Een alternatieve strategie om stille en niet-herkende hartinfarcten op te sporen, is screening met ecg. Richtlijnen bevelen screening met ecg echter niet aan, omdat de potentiële voordelen niet opwegen tegen de mogelijke nadelen.6,7 In laagrisicopopulaties leidt ecg-screening niet tot reclassificatie van het cardiovasculaire risico.8,9 Of ecg-screening in hoogrisicogroepen leidt tot intensivering van medicamenteuze behandeling en daardoor tot afname van morbiditeit en mortaliteit, is vooralsnog niet bekend.6 Juist hoogrisicopatiënten met bijvoorbeeld diabetes of hypertensie krijgen vaak al preventieve medicatie, waardoor het te verwachten effect van ecg-screening mogelijk laag is omdat een afwijkende uitslag niet altijd zal leiden tot een verandering van de behandeling.9 Daarnaast is ecg-screening van asymptomatische patiënten niet zonder risico’s op negatieve bijeffecten; het leidt vaker tot inzet van aanvullende cardiale diagnostiek, en mogelijk tot procedurele complicaties.11,12
Screening om stille hartinfarcten op te sporen, wordt in (inter)nationale richtlijnen niet aanbevolen, noch voor laagrisico- noch voor hoogrisicopopulaties, vanwege het gebrek aan bewijs voor effectiviteit op langetermijnuitkomsten en het risico op procedurele schade door overdiagnostiek.

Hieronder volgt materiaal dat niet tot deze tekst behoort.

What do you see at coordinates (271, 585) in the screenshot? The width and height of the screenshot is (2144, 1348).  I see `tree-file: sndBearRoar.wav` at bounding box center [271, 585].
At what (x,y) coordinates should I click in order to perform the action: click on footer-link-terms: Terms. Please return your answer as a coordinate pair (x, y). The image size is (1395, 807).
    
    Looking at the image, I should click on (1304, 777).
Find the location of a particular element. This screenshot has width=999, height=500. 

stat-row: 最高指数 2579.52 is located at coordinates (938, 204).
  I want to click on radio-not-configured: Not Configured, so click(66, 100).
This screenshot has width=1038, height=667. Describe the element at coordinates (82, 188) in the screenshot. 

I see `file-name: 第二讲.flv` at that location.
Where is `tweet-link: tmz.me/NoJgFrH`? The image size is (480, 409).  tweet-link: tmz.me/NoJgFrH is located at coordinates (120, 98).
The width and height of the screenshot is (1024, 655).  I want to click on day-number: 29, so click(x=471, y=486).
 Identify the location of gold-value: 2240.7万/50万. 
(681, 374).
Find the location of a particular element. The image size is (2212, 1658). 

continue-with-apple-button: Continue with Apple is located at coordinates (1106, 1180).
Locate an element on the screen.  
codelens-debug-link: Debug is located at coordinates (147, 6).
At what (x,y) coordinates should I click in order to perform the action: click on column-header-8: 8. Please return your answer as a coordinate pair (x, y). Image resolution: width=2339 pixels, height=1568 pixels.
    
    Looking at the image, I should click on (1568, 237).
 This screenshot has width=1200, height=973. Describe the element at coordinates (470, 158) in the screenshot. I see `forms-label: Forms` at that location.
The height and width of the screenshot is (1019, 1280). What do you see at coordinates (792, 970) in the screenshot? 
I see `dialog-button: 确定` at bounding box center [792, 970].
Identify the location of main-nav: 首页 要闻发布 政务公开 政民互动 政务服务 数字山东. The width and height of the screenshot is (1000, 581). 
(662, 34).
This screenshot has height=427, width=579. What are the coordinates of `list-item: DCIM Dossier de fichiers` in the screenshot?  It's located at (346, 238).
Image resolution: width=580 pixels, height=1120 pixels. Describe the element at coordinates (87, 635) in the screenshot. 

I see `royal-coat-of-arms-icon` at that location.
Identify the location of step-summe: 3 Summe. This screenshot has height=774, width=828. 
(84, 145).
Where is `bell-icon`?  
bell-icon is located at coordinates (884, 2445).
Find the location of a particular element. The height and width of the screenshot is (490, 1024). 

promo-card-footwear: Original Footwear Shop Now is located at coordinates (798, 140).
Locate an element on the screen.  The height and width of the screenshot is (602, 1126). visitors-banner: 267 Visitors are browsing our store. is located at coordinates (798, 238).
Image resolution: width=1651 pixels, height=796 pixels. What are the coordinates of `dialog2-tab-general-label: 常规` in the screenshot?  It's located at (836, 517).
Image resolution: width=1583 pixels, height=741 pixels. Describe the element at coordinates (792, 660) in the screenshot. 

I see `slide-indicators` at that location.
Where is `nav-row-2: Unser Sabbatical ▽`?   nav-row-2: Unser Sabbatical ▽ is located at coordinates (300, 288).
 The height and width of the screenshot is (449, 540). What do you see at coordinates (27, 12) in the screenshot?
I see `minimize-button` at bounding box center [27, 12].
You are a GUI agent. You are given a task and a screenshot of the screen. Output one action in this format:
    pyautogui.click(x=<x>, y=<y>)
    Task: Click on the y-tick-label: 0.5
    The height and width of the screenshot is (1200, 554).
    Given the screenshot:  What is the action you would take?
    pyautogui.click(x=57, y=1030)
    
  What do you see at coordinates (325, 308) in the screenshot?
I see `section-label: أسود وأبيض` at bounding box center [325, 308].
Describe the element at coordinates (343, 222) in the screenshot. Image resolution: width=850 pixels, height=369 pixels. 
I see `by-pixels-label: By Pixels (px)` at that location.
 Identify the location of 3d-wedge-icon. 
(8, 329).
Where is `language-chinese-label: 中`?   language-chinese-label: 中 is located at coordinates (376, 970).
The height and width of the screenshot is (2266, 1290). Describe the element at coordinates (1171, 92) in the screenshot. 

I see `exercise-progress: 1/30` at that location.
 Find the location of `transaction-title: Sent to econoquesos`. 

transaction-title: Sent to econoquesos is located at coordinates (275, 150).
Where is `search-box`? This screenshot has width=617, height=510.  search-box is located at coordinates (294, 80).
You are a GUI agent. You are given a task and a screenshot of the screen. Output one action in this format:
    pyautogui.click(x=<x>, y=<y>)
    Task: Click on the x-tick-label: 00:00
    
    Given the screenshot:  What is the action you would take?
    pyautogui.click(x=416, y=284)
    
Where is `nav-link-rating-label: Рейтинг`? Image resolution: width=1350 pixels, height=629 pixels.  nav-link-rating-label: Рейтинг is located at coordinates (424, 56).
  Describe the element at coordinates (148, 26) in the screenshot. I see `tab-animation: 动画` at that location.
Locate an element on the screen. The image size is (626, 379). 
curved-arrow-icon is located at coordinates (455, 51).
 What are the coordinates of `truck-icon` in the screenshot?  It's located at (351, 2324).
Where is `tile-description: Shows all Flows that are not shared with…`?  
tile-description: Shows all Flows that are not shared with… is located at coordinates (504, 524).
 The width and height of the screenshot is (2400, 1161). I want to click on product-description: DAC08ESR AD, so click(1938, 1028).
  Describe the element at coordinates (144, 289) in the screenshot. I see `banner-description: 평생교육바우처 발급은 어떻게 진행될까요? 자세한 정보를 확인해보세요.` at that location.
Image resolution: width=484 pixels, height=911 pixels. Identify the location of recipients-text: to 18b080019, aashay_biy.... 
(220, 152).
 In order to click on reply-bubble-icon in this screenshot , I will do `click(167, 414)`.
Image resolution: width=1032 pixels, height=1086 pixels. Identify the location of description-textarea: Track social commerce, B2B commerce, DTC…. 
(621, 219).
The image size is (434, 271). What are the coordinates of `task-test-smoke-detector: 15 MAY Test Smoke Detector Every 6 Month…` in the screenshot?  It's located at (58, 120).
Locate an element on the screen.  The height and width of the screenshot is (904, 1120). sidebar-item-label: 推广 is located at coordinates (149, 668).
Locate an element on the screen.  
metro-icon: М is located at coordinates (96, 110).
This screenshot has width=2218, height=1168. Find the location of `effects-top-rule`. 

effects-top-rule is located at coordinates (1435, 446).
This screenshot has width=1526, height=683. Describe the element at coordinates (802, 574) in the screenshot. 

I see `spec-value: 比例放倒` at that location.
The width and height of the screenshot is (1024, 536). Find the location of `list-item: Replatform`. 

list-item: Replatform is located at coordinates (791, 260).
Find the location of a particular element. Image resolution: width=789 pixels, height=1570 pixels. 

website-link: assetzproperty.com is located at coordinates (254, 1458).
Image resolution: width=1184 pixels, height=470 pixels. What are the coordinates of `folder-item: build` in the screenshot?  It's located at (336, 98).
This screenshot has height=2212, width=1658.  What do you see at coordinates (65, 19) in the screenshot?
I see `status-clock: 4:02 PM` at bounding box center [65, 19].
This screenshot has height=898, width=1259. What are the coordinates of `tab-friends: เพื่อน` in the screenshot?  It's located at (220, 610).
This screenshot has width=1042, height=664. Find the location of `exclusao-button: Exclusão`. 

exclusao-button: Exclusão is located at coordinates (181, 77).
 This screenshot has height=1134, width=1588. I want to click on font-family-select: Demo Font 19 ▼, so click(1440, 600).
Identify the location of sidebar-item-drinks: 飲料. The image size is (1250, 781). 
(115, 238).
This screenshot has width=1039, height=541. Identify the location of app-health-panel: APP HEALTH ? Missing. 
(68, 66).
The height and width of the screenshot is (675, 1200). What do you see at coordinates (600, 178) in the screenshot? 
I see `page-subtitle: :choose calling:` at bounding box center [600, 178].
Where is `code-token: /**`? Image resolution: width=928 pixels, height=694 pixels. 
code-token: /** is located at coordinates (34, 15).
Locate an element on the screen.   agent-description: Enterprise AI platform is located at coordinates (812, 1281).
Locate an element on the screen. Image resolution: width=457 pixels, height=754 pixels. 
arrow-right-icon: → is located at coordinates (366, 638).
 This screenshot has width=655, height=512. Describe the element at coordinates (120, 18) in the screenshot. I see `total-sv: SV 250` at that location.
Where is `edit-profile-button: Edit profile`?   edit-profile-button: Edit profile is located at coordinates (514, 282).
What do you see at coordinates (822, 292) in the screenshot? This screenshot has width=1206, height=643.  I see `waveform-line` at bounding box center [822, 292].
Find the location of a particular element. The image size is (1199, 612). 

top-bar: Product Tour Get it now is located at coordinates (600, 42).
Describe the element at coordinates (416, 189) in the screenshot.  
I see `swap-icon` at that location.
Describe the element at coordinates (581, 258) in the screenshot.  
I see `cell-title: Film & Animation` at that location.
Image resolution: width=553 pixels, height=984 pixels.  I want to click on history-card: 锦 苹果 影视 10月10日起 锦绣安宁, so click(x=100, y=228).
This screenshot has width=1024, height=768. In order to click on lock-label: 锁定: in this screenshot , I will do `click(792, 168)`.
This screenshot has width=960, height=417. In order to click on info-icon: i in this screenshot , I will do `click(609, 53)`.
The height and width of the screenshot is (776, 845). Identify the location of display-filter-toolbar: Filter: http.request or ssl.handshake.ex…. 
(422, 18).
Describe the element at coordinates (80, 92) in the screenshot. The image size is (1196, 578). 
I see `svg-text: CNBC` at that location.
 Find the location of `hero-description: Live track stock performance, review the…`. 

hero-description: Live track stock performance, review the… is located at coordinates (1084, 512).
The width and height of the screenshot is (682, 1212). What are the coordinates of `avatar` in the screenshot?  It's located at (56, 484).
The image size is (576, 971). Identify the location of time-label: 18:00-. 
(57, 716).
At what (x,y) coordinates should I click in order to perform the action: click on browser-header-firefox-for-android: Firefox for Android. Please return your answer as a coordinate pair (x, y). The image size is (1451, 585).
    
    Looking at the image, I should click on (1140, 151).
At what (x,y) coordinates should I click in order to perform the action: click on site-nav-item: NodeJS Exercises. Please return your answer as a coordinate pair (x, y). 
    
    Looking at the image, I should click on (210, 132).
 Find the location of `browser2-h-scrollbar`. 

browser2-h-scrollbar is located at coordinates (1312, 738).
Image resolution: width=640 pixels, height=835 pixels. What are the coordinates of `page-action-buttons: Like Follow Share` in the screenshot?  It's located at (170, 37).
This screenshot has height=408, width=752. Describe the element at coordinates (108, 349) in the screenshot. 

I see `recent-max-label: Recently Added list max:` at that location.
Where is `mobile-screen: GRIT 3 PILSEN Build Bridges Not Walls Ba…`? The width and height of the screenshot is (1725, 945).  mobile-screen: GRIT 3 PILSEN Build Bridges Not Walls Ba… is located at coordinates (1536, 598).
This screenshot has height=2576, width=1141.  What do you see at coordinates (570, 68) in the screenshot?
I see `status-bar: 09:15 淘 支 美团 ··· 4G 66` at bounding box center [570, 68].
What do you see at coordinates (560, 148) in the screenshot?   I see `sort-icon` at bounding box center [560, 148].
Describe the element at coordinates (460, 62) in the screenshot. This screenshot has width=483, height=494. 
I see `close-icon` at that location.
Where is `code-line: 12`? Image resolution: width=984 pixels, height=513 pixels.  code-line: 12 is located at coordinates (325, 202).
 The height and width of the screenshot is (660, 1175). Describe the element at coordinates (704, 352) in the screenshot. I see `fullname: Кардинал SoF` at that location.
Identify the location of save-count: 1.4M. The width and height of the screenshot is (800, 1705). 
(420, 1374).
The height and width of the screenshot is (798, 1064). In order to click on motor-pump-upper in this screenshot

Het maken van ecg’s bij plotselinge atypische klachten heeft de potentie om het aantal niet-herkende en stille hartinfarcten te verminderen. Gezien de hoge prevalentie van atypische klachten in de huisartsenpraktijk lijkt nader definiëren van de populatie ‘at risk’ echter noodzakelijk om dit in de praktijk haalbaar te maken.